• [Assignment] The records below need to be restated word for word.

• [Supplied material]
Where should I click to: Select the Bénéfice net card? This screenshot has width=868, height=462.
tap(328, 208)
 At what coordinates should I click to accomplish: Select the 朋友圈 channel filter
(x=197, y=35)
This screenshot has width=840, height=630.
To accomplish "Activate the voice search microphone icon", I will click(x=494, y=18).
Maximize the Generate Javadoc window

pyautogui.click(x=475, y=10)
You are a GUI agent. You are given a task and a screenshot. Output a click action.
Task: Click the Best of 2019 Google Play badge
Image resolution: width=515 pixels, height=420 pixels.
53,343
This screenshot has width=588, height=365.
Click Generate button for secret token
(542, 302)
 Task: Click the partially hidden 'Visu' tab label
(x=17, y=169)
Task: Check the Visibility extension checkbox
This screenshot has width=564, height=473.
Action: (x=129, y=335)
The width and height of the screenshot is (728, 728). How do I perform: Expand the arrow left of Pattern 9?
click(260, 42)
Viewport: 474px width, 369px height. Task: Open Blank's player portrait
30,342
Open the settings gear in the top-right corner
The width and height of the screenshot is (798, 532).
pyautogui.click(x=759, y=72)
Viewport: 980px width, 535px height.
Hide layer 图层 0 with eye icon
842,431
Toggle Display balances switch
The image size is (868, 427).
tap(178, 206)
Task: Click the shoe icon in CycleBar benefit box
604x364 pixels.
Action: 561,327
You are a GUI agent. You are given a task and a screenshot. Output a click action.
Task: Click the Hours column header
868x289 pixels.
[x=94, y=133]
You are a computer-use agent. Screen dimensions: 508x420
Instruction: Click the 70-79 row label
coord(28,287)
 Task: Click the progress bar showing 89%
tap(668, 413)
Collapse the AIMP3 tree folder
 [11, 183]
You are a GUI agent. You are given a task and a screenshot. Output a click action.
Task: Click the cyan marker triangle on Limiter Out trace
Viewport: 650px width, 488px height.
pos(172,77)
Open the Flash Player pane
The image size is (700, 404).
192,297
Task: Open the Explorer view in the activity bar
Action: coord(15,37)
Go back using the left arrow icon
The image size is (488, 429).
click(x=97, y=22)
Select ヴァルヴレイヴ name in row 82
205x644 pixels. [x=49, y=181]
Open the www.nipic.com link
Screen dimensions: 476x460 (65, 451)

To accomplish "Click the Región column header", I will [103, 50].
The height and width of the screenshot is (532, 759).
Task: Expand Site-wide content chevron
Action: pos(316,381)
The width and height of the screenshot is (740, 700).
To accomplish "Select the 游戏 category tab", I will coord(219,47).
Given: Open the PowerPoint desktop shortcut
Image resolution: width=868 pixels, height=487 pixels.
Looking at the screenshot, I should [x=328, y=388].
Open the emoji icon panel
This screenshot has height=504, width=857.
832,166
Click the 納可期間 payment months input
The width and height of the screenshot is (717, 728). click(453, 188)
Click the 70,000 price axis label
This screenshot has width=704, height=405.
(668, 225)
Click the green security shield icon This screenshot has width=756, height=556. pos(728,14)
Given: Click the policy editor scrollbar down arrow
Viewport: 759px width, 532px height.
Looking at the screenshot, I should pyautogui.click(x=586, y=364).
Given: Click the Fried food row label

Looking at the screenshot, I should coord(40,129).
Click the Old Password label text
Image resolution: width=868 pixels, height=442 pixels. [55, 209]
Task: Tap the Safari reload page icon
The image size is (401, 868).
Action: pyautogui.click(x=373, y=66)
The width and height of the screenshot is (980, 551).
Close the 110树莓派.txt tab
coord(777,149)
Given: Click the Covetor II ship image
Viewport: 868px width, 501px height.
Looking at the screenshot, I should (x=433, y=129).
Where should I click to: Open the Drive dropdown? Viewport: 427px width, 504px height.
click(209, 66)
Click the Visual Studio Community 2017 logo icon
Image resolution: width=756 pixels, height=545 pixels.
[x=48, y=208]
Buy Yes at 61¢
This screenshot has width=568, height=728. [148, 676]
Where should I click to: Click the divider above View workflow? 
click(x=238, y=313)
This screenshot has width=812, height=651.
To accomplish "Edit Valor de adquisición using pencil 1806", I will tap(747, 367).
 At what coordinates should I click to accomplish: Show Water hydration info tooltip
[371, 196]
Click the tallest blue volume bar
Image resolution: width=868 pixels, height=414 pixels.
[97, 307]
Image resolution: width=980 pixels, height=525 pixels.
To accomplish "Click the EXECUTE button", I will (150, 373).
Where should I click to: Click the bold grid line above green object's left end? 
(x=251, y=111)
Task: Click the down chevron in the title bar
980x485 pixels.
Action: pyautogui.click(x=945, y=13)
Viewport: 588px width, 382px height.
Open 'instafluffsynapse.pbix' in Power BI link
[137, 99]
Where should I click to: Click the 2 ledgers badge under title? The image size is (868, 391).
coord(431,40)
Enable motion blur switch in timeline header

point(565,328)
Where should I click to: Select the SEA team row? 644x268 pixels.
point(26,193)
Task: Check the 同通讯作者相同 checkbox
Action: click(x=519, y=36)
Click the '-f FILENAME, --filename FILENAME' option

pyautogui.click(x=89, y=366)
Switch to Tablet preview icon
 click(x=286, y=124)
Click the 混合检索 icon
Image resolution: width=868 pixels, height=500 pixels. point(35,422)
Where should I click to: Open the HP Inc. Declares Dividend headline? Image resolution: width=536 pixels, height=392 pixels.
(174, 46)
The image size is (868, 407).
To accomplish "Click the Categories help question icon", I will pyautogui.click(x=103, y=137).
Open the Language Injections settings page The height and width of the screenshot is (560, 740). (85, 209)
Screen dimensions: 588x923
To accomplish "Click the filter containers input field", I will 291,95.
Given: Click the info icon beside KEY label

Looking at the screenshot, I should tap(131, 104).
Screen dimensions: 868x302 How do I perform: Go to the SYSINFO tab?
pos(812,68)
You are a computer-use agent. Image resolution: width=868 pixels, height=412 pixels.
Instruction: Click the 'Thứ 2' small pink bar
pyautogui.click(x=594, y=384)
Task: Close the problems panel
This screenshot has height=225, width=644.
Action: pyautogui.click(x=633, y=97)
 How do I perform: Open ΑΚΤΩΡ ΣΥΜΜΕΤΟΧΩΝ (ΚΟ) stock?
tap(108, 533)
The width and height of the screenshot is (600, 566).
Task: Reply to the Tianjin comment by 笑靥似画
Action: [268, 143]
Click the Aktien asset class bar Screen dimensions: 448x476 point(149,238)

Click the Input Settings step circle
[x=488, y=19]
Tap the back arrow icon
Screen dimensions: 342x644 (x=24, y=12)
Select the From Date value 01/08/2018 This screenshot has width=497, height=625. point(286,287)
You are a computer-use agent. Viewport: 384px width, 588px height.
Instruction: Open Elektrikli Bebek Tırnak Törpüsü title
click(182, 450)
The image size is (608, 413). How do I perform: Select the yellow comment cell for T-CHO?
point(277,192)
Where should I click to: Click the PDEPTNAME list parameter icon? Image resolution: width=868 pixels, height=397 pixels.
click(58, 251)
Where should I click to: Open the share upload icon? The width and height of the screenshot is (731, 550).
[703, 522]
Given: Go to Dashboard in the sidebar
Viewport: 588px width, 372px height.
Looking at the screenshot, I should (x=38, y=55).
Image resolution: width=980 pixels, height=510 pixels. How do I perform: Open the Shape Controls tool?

• [Solution to this problem]
Where should I click to: Select the Bénéfice net card? This screenshot has width=868, height=462.
tap(328, 208)
 At what coordinates should I click to accomplish: Select the 朋友圈 channel filter
(x=197, y=35)
This screenshot has width=840, height=630.
To accomplish "Activate the voice search microphone icon", I will click(x=494, y=18).
Maximize the Generate Javadoc window

pyautogui.click(x=475, y=10)
You are a GUI agent. You are given a task and a screenshot. Output a click action.
Task: Click the Best of 2019 Google Play badge
Image resolution: width=515 pixels, height=420 pixels.
53,343
This screenshot has width=588, height=365.
Click Generate button for secret token
(542, 302)
 Task: Click the partially hidden 'Visu' tab label
(x=17, y=169)
Task: Check the Visibility extension checkbox
This screenshot has width=564, height=473.
Action: (x=129, y=335)
The width and height of the screenshot is (728, 728). How do I perform: Expand the arrow left of Pattern 9?
click(260, 42)
Viewport: 474px width, 369px height. Task: Open Blank's player portrait
30,342
Open the settings gear in the top-right corner
The width and height of the screenshot is (798, 532).
pyautogui.click(x=759, y=72)
Viewport: 980px width, 535px height.
Hide layer 图层 0 with eye icon
842,431
Toggle Display balances switch
The image size is (868, 427).
tap(178, 206)
Task: Click the shoe icon in CycleBar benefit box
604x364 pixels.
Action: 561,327
You are a GUI agent. You are given a task and a screenshot. Output a click action.
Task: Click the Hours column header
868x289 pixels.
[x=94, y=133]
You are a computer-use agent. Screen dimensions: 508x420
Instruction: Click the 70-79 row label
coord(28,287)
 Task: Click the progress bar showing 89%
tap(668, 413)
Collapse the AIMP3 tree folder
 [11, 183]
You are a GUI agent. You are given a task and a screenshot. Output a click action.
Task: Click the cyan marker triangle on Limiter Out trace
Viewport: 650px width, 488px height.
pos(172,77)
Open the Flash Player pane
The image size is (700, 404).
192,297
Task: Open the Explorer view in the activity bar
Action: coord(15,37)
Go back using the left arrow icon
The image size is (488, 429).
click(x=97, y=22)
Select ヴァルヴレイヴ name in row 82
205x644 pixels. [x=49, y=181]
Open the www.nipic.com link
Screen dimensions: 476x460 (65, 451)

To accomplish "Click the Región column header", I will [103, 50].
The height and width of the screenshot is (532, 759).
Task: Expand Site-wide content chevron
Action: pos(316,381)
The width and height of the screenshot is (740, 700).
To accomplish "Select the 游戏 category tab", I will coord(219,47).
Given: Open the PowerPoint desktop shortcut
Image resolution: width=868 pixels, height=487 pixels.
Looking at the screenshot, I should [x=328, y=388].
Open the emoji icon panel
This screenshot has height=504, width=857.
832,166
Click the 納可期間 payment months input
The width and height of the screenshot is (717, 728). click(453, 188)
Click the 70,000 price axis label
This screenshot has width=704, height=405.
(668, 225)
Click the green security shield icon This screenshot has width=756, height=556. pos(728,14)
Given: Click the policy editor scrollbar down arrow
Viewport: 759px width, 532px height.
Looking at the screenshot, I should pyautogui.click(x=586, y=364).
Given: Click the Fried food row label

Looking at the screenshot, I should coord(40,129).
Click the Old Password label text
Image resolution: width=868 pixels, height=442 pixels. [55, 209]
Task: Tap the Safari reload page icon
The image size is (401, 868).
Action: pyautogui.click(x=373, y=66)
The width and height of the screenshot is (980, 551).
Close the 110树莓派.txt tab
coord(777,149)
Given: Click the Covetor II ship image
Viewport: 868px width, 501px height.
Looking at the screenshot, I should (x=433, y=129).
Where should I click to: Open the Drive dropdown? Viewport: 427px width, 504px height.
click(209, 66)
Click the Visual Studio Community 2017 logo icon
Image resolution: width=756 pixels, height=545 pixels.
[x=48, y=208]
Buy Yes at 61¢
This screenshot has width=568, height=728. [148, 676]
Where should I click to: Click the divider above View workflow? 
click(x=238, y=313)
This screenshot has width=812, height=651.
To accomplish "Edit Valor de adquisición using pencil 1806", I will tap(747, 367).
 At what coordinates should I click to accomplish: Show Water hydration info tooltip
[371, 196]
Click the tallest blue volume bar
Image resolution: width=868 pixels, height=414 pixels.
[97, 307]
Image resolution: width=980 pixels, height=525 pixels.
To accomplish "Click the EXECUTE button", I will (150, 373).
Where should I click to: Click the bold grid line above green object's left end? 
(x=251, y=111)
Task: Click the down chevron in the title bar
980x485 pixels.
Action: pyautogui.click(x=945, y=13)
Viewport: 588px width, 382px height.
Open 'instafluffsynapse.pbix' in Power BI link
[137, 99]
Where should I click to: Click the 2 ledgers badge under title? The image size is (868, 391).
coord(431,40)
Enable motion blur switch in timeline header

point(565,328)
Where should I click to: Select the SEA team row? 644x268 pixels.
point(26,193)
Task: Check the 同通讯作者相同 checkbox
Action: click(x=519, y=36)
Click the '-f FILENAME, --filename FILENAME' option

pyautogui.click(x=89, y=366)
Switch to Tablet preview icon
 click(x=286, y=124)
Click the 混合检索 icon
Image resolution: width=868 pixels, height=500 pixels. point(35,422)
Where should I click to: Open the HP Inc. Declares Dividend headline? Image resolution: width=536 pixels, height=392 pixels.
(174, 46)
The image size is (868, 407).
To accomplish "Click the Categories help question icon", I will pyautogui.click(x=103, y=137).
Open the Language Injections settings page The height and width of the screenshot is (560, 740). (85, 209)
Screen dimensions: 588x923
To accomplish "Click the filter containers input field", I will 291,95.
Given: Click the info icon beside KEY label

Looking at the screenshot, I should tap(131, 104).
Screen dimensions: 868x302 How do I perform: Go to the SYSINFO tab?
pos(812,68)
You are a computer-use agent. Image resolution: width=868 pixels, height=412 pixels.
Instruction: Click the 'Thứ 2' small pink bar
pyautogui.click(x=594, y=384)
Task: Close the problems panel
This screenshot has height=225, width=644.
Action: pyautogui.click(x=633, y=97)
 How do I perform: Open ΑΚΤΩΡ ΣΥΜΜΕΤΟΧΩΝ (ΚΟ) stock?
tap(108, 533)
The width and height of the screenshot is (600, 566).
Task: Reply to the Tianjin comment by 笑靥似画
Action: [268, 143]
Click the Aktien asset class bar Screen dimensions: 448x476 point(149,238)

Click the Input Settings step circle
[x=488, y=19]
Tap the back arrow icon
Screen dimensions: 342x644 (x=24, y=12)
Select the From Date value 01/08/2018 This screenshot has width=497, height=625. point(286,287)
You are a computer-use agent. Viewport: 384px width, 588px height.
Instruction: Open Elektrikli Bebek Tırnak Törpüsü title
click(182, 450)
The image size is (608, 413). How do I perform: Select the yellow comment cell for T-CHO?
point(277,192)
Where should I click to: Click the PDEPTNAME list parameter icon? Image resolution: width=868 pixels, height=397 pixels.
click(58, 251)
Where should I click to: Open the share upload icon? The width and height of the screenshot is (731, 550).
[703, 522]
Given: Go to Dashboard in the sidebar
Viewport: 588px width, 372px height.
Looking at the screenshot, I should (x=38, y=55).
Image resolution: width=980 pixels, height=510 pixels. How do I perform: Open the Shape Controls tool?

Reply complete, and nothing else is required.